Além das vantagens evidentes em termos de segurança, será um contributo fundamental para a gestão operacional das auto-estradas, nomeadamente no que diz respeito à mobilização dos meios em caso de acidente. Esta tecnologia funciona através de um identificador, semelhante àquele que é utilizado actualmente na Via Verde e de antenas colocadas ao longo da infra-estrutura.
Este passo é dado por um sistema inovador que funciona na frequência 5.9 Ghz, uma tecnologia que até aqui ainda ninguém dominava nem na Europa nem nos Estados Unidos. O Vehicle-Infrastacture Integration apresenta-se como uma evolução do sistema actualmente utilizado pela Via Verde, que funciona no espectro 5.8 Ghz, e que vem permitir o suporte de outros serviços. Cabe à Universidade de Aveiro desenvolver o sistema de comunicações, bem como o hardware programável e o sistema operativo. Já o ISEL, pelo seu lado, contribui com o estudo da radiofrequência e dos sistemas de informação necessários à tecnologia 5.9 Ghz. A Europa já reservou o espaço desta frequência, no entanto, ainda não está definida uma data para esta mudança.
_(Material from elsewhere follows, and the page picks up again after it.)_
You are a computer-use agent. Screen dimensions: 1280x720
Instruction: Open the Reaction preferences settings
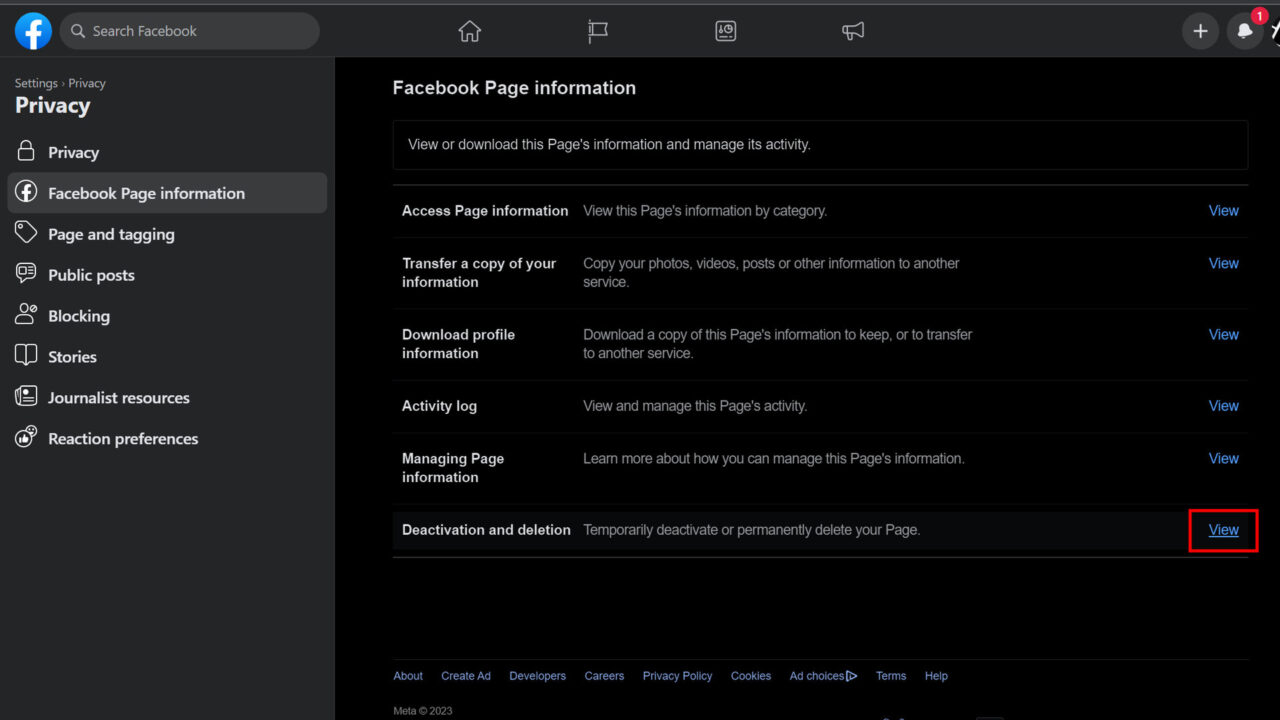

O desenvolvimento da tecnologia 5.9 Ghz DSRC (Dedicated Short Range Communications) é um passo fundamental para suportar as novas aplicações. Os dispositivos instalados nas viaturas - OBU (On-Board Unit), que recebem e tratam informação - são capazes, através da bidireccionalidade que a tecnologia 5.9 Ghz DSRC permite, de enviar informação relevante sobre o veículo, podendo ser esta tratada e partilhada.
O equipamento RSE (Roadside Equipment), instalado na infra-estrutura, serve de veículo comunicante entre os diferentes interessados em enviar e receber informação de e para o veículo como informação de trânsito, informação meteorológica, cobrança de portagens, informação de pontos de interesse (restaurantes, hotéis), informação sobre as condições da estrada, traçados, e acções dos próprios veículos que possam aumentar a segurança da circulação. A informação recolhida pelo OBU, pode ser igualmente tratada por dispositivos HMI - Human Machine Interface instalados no próprio veículo (computador de bordo, sistemas de navegação, ...) ou dispositivos móveis como PDA's, sistemas de navegação portáteis, telefones móveis, entre outros. As aplicações de segurança fazem parte de uma estratégia do governo federal para reduzir o número de mortes na estrada em 50 por cento num prazo de 10 anos.
Jorge Sales Gomes explica que "relativamente a limitações, dada a evolução face ao sistema actual, podemos dizer que não existem. Podemos, sim, falar em dificuldades de implementação, relacionadas com o processo de desenvolvimento da tecnologia e que deverão ser ultrapassadas à medida que o protótipo vai passando para outros níveis de desenvolvimento". Segundo o director de Inovação e Tecnologia da Brisa, o prazo desta implementação nunca será inferior a cinco anos já que, depois de desenvolvido será necessário envolver outras partes interessadas, como a indústria automóvel e o poder político.
Com esta proposta será possível contribuir para uma condução mais segura, reduzindo o número de mortes por acidentes rodoviários, que hoje ultrapassa as 300 mil por ano, em todo o mundo. A sinistralidade rodoviária representa a nona maior causa de morte do planeta.
A OmniAir, que envolve vários sectores interessados nesta tecnologia , como entidades governamentais, fabricantes de automóveis, operadores rodoviários ou empresas tecnológicas, irá agora preparar um projecto de candidatura a subsídios junto das autoridades governamentais norte-americanas para financiamento do projecto, o que demonstra o reconhecimento do trabalho que a Brisa e a sua rede de parceiros tem vindo a desenvolver. Mais um ponto para Portugal.